_Exercise brief:_
Make an exact copy, without pictures, of the lines below from the one containing "Task: Switch to the 결과 results tab" to the last line, both ends included.

_Supplied data:_
Content starts
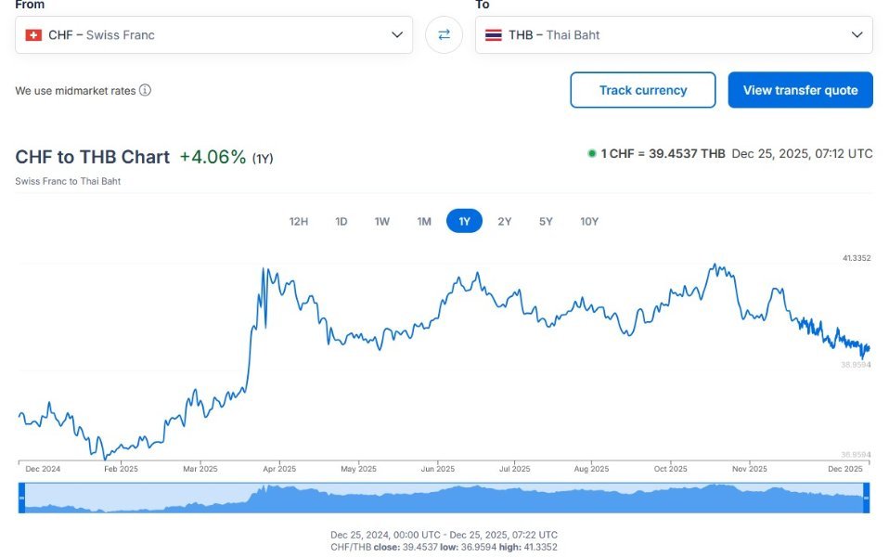
Task: Show the 2Y chart range
Action: coord(505,222)
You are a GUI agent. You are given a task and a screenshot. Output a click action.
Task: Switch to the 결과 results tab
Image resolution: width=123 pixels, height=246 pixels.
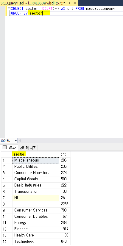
Content ends
_Answer box:_
Task: Switch to the 결과 results tab
Image resolution: width=123 pixels, height=246 pixels.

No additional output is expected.